[DATASET EXCERPTS Boundary: Start]
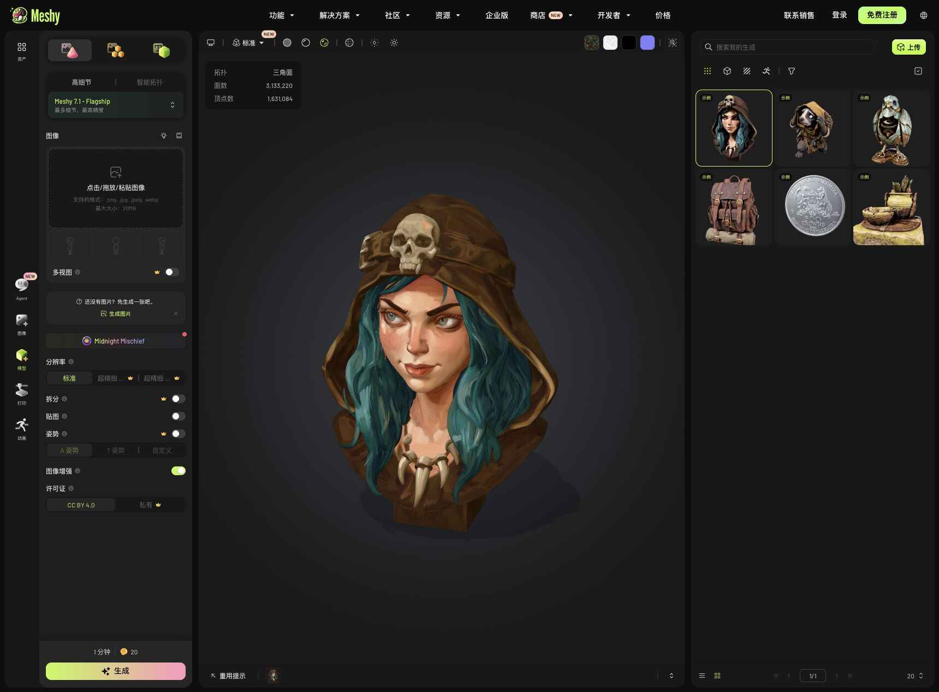This screenshot has width=939, height=692.
Task: Open the 动画 animation sidebar icon
Action: 22,429
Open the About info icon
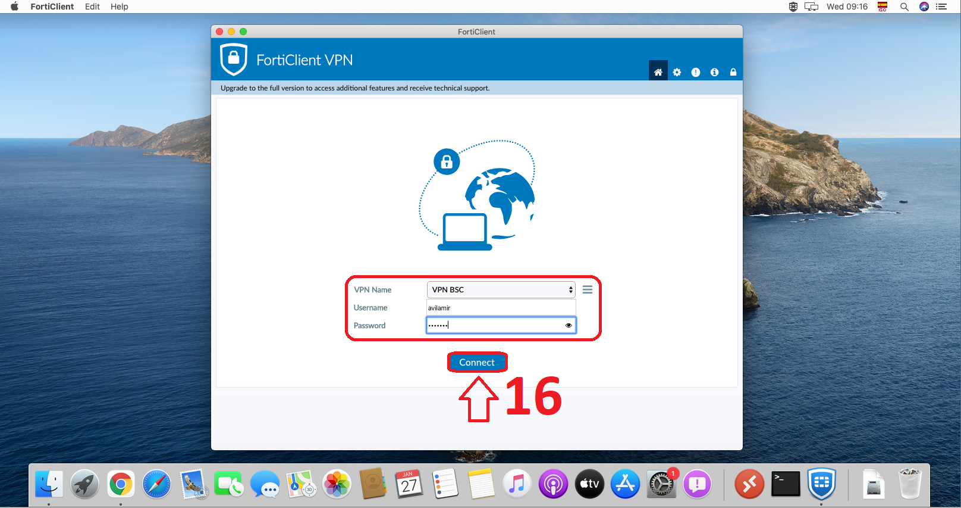 (715, 72)
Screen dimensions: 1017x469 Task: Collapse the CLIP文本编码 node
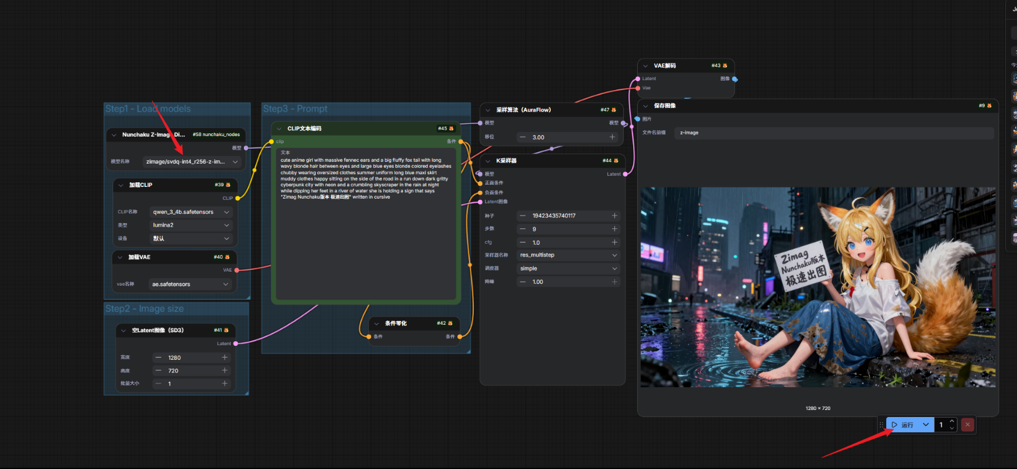(279, 128)
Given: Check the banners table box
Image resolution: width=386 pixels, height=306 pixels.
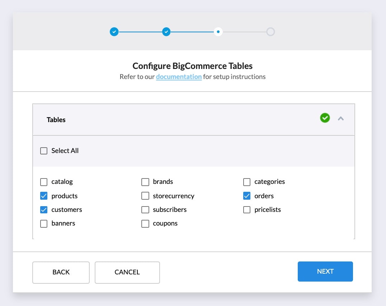Looking at the screenshot, I should pyautogui.click(x=44, y=223).
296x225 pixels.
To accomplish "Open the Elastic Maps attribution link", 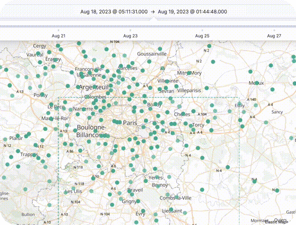I will 276,221.
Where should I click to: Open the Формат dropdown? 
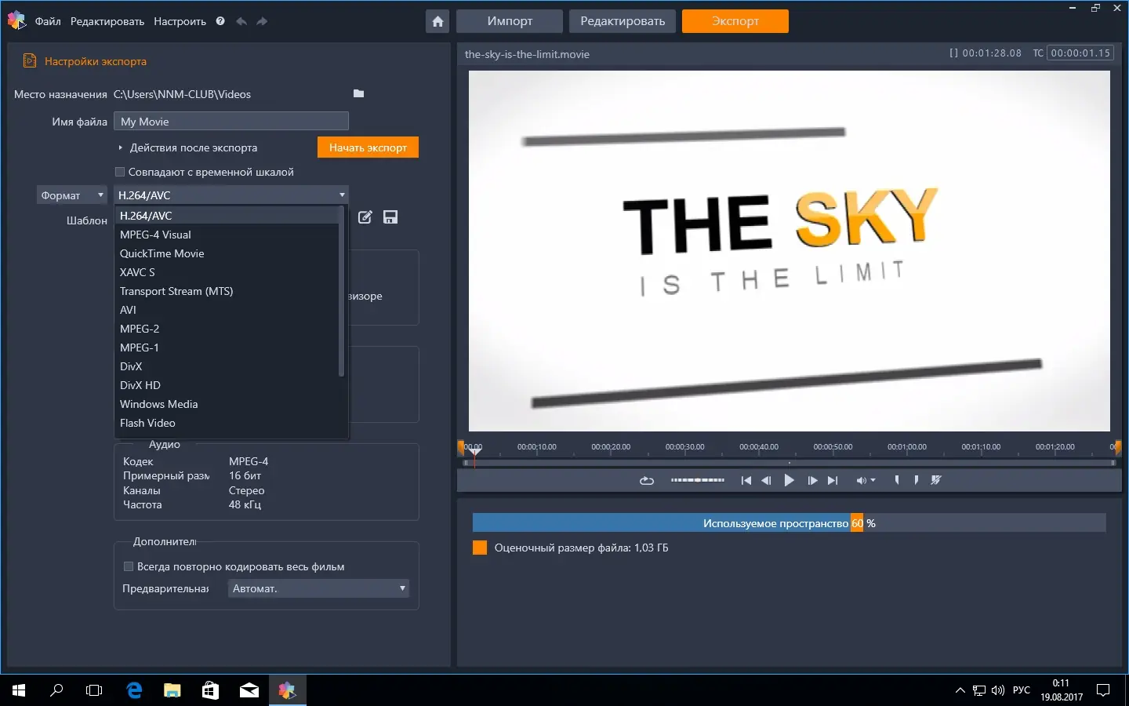click(x=71, y=195)
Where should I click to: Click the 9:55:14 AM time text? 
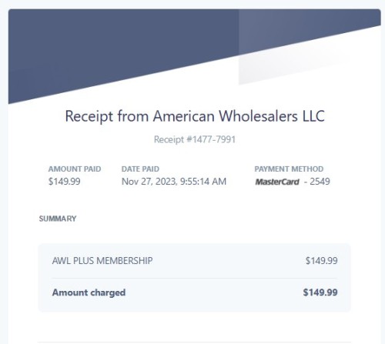(203, 182)
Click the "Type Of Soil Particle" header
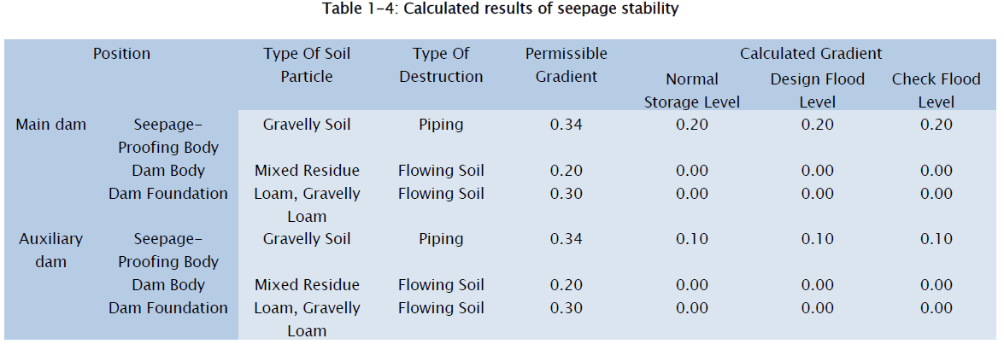This screenshot has height=344, width=1004. pyautogui.click(x=307, y=65)
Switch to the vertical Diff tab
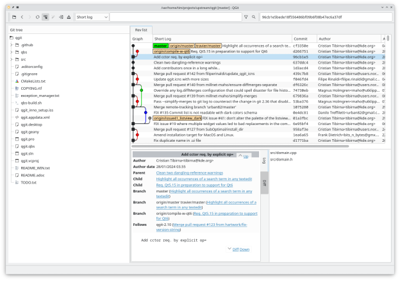Screen dimensions: 400x281 pos(264,183)
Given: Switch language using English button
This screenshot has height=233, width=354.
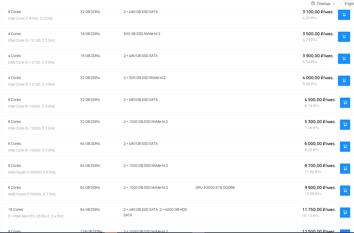Looking at the screenshot, I should [x=348, y=4].
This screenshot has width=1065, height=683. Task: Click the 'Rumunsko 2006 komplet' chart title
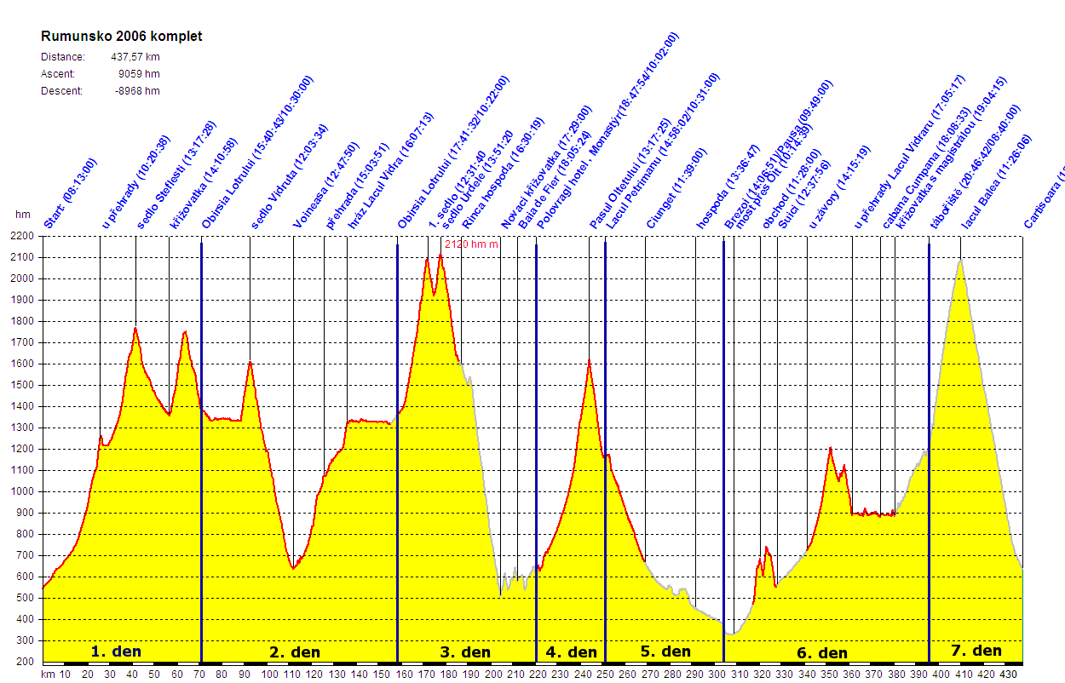pos(122,37)
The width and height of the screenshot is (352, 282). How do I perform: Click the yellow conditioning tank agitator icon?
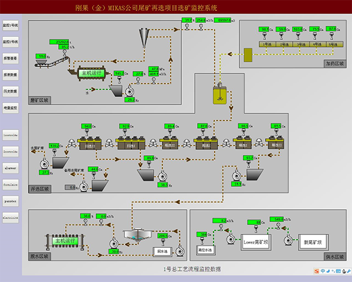point(220,94)
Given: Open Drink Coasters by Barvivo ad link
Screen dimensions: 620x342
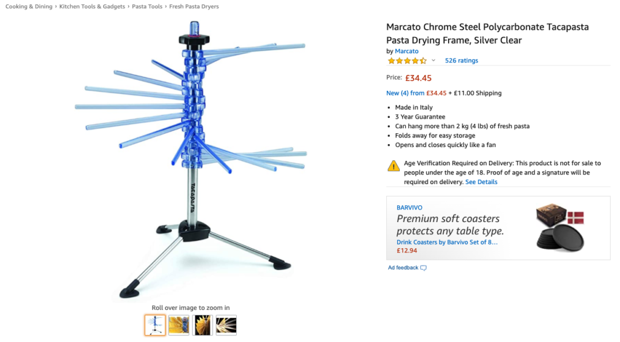Looking at the screenshot, I should 447,242.
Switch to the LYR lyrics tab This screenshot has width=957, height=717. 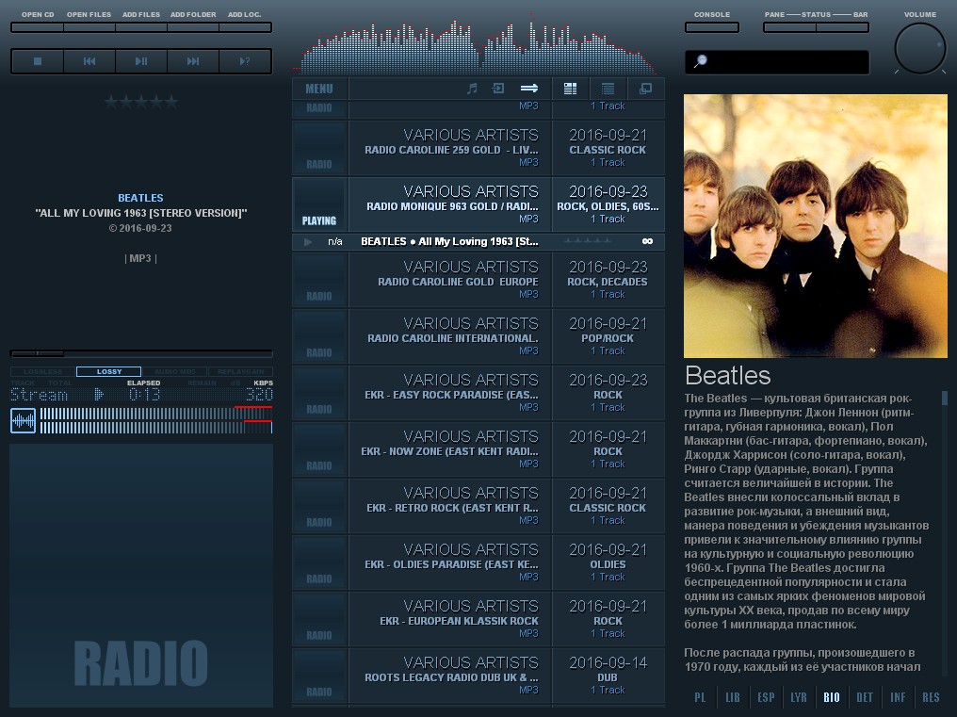(x=799, y=698)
[DATASET EXCERPTS Boundary: End]
*TASK DIRECTIONS*
The expected answer holds each line from the listing above where the string "Given" is present.

*COMPLETED TASK*
Given: Check the banners table box
Given: Switch language using English button
Given: Open Drink Coasters by Barvivo ad link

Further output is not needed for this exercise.